WHAT THE EXERCISE ASKS =>
Return exactly the lines of the records below, starting at the line that contains "The image size is (766, 605)." and ending at the line that contains "Screen dimensions: 800x450", with both of those lines kept.

Stored entries
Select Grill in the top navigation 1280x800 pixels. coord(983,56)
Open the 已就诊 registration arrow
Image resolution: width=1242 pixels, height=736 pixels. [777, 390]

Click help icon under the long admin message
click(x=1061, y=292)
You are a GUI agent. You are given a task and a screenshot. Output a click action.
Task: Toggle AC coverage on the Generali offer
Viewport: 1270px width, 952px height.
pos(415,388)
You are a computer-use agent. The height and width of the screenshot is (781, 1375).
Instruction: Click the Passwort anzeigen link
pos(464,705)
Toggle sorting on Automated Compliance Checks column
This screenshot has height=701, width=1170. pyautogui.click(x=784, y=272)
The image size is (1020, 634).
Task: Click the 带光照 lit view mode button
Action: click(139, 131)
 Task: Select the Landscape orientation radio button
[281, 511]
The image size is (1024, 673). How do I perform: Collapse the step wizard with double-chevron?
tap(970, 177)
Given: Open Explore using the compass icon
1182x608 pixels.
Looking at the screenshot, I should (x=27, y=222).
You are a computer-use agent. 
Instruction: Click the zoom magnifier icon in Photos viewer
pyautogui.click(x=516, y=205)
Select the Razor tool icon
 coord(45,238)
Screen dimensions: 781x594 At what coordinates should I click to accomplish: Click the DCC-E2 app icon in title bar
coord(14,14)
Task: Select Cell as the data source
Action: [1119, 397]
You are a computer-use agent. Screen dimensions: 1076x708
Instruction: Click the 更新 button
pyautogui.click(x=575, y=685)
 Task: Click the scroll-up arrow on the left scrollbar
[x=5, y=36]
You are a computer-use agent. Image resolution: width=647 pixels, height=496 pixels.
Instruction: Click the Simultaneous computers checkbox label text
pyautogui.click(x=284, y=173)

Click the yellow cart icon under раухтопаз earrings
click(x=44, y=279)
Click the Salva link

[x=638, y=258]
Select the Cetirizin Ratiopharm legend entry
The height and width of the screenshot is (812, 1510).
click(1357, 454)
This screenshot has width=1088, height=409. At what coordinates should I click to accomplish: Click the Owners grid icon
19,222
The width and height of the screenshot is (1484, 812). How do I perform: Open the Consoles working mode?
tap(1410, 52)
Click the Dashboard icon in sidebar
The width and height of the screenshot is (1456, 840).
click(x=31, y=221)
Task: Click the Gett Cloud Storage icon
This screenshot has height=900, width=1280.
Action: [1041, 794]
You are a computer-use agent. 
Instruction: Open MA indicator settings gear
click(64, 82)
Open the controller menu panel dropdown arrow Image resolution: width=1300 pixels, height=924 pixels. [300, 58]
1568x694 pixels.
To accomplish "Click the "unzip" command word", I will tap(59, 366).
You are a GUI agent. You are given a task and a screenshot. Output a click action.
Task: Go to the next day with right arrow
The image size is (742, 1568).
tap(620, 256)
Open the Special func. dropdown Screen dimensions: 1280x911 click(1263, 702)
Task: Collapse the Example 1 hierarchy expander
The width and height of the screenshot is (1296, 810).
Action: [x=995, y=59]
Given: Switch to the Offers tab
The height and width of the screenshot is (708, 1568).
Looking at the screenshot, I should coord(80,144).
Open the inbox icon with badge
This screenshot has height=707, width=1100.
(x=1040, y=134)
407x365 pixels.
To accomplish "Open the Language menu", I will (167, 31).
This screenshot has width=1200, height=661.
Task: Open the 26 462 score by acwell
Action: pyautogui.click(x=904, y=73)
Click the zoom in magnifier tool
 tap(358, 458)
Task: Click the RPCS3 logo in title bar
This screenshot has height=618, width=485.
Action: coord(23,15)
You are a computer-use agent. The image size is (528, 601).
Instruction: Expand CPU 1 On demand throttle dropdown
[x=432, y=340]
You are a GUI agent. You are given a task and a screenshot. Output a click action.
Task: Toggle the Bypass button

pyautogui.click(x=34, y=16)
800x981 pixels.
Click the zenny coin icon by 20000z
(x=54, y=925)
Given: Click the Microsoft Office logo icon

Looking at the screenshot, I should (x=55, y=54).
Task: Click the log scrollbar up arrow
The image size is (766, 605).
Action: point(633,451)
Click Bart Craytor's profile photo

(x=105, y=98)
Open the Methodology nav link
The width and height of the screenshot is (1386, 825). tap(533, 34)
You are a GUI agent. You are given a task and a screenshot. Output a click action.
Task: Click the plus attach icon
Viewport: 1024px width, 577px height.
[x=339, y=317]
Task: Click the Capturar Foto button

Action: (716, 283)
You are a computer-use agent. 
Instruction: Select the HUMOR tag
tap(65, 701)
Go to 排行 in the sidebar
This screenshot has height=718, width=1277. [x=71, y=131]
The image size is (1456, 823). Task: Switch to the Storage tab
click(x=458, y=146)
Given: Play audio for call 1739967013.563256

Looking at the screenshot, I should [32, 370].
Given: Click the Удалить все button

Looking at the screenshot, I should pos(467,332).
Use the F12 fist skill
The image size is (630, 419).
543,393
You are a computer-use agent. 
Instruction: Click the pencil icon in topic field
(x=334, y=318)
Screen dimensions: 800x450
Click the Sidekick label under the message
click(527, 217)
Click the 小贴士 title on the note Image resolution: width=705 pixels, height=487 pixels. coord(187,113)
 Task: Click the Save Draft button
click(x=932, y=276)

SOLUTION TO THIS EXERCISE =>
The image size is (766, 605).
Action: point(633,451)
Click Bart Craytor's profile photo

(x=105, y=98)
Open the Methodology nav link
The width and height of the screenshot is (1386, 825). tap(533, 34)
You are a GUI agent. You are given a task and a screenshot. Output a click action.
Task: Click the plus attach icon
Viewport: 1024px width, 577px height.
[x=339, y=317]
Task: Click the Capturar Foto button

Action: (716, 283)
You are a computer-use agent. 
Instruction: Select the HUMOR tag
tap(65, 701)
Go to 排行 in the sidebar
This screenshot has height=718, width=1277. [x=71, y=131]
The image size is (1456, 823). Task: Switch to the Storage tab
click(x=458, y=146)
Given: Play audio for call 1739967013.563256

Looking at the screenshot, I should [32, 370].
Given: Click the Удалить все button

Looking at the screenshot, I should pos(467,332).
Use the F12 fist skill
The image size is (630, 419).
543,393
You are a computer-use agent. 
Instruction: Click the pencil icon in topic field
(x=334, y=318)
Screen dimensions: 800x450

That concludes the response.